Overview

A lot of people use their smartphone every day without having a single clue about what data actually leaves their phone and what gets sent back to it. I mean, because you can't see something inside the app doesn't mean the app doesn't send it. There's a lot of data the user never sees. And there is a way to actually see every request being made from your phone. This means you will see both traffic made from each of your app, and your browser etc. Even the traffic the phone itself sends when you wake the device. I think there are many reasons for which you might want to see this traffic:

  • You want to learn how other apps are built. For inspirational purposes.
  • You're curious how other developers design their API's.
  • You want to find vulnerabilities before others do.
  • Realize that what your app does is not that "hidden" from the outside world - anyone can inspect their own phone and see all your encrypted traffic.
  • You want to see what happens each time you open the app, and each time you close it. Some apps for example sends your positional data every single time you just open the app.

To do this kind of inspection is where proxy comes in. You essentially do a man-in-the-middle (mitm) attack on yourself.

In this post I will explain how to do it with MacOS, Charles Proxy, and an iPhone. Technically speaking you can do the same with Android or any other phone. I've done it before with Windows and Fiddler.

So what you need:

  • MacOS
  • Charles Proxy
  • your iPhone

How to proxy your iPhone traffic through Charles Proxy

  1. Install Charles Proxy on your mac by either downloading from https://www.charlesproxy.com/documentation/installation/ or install with brew cask install charles if you prefer brew.
  2. Make sure you don't already have a proxy configured on your iPhone. Could either be manually or some VPN app running.
  3. Install the Charles root certificate on your mac by following the MacOS section in this guide (needed to inspect encrypted traffic): https://www.charlesproxy.com/documentation/using-charles/ssl-certificates/
  4. Install the Charles root certificate on your iPhone by following the iOS section in this same guide (needed to inspect encrypted traffic): https://www.charlesproxy.com/documentation/using-charles/ssl-certificates/
    You must use the Safari browser to install this root certificate I think. You can use your browser of choice later on when everything is set up.
  5. Start Charles Proxy on your mac if you haven't yet.
  6. Follow the guide here to connect your iPhone to Charles: https://www.charlesproxy.com/documentation/faqs/using-charles-from-an-iphone/
    The first time Charles will prompt you on your mac to allow this device to be inspected.
  7. You're good to go - now all your traffic from your iPhone should be seen inside Charles Proxy on your mac! Both non-SSL (unencrypted) traffic and SSL (encrypted) traffic made by any app or browser from your iPhone. So just open your favorite app and watch Charles show you all the requests.

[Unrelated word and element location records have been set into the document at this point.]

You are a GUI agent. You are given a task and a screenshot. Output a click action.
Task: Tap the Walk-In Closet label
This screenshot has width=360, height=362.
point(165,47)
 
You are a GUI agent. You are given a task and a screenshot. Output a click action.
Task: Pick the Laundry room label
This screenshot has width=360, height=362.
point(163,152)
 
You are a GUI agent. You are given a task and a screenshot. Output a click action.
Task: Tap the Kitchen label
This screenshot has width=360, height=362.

Real world example 1 - my blog

When I open Chrome on my iPhone, go to https://blog.steadycoding.com/, then it will show up in Charles on my mac. Not too exiting here, since this will give me a static page, but you can see the host, path, http method, TLS protocol, contents of the request/response etc. This is pretty neat, and a good start. I've blurred everything else as you can see, for obvious reasons, but there's a lot of different requests to inspect here.

The top section is all requests and the bottom section is all data for that specific request marked in blue.

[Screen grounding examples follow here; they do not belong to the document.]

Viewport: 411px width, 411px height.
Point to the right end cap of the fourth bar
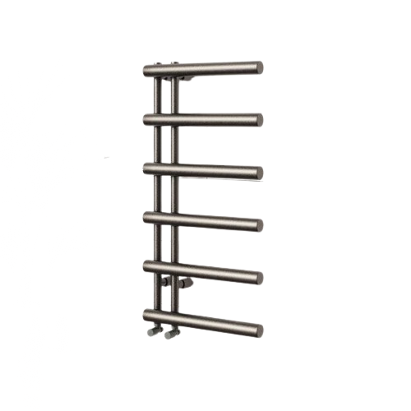(x=259, y=224)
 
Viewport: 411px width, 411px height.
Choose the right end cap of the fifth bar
(x=259, y=276)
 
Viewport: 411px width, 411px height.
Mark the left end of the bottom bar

Real world example 2 - food delivery (yikes!)

I opened an app I can use for home delivery of food. When I want to order food I must enter my address. Now I can see in Charles Proxy that the app itself is then sending that address with a POST request to maps.google.com to find addresses matching my search term.

The interesting thing here is that there is an API key as a query string parameter. Not sure this was the developers intention - to "expose" the API key for Google Maps here. I've blurred it for obvious reasons, but this API key could be used against them. Maybe there's a cost associated with how many requests that API key has made during a month for example.

If you click the "contents" tab marked in green you can see the actual request data sent and received too. That'll be up to you to go there and look.

Summary

Pretty short post I know - but to be honest I think this is all you need to get started. What app you decide to inspect or what sites are up to you.

There's a lot of power with using a proxy for cases like this. Of course you'll just see your own traffic - it's not like your inspecting other peoples traffic - but still it's powerful to see how other apps are written.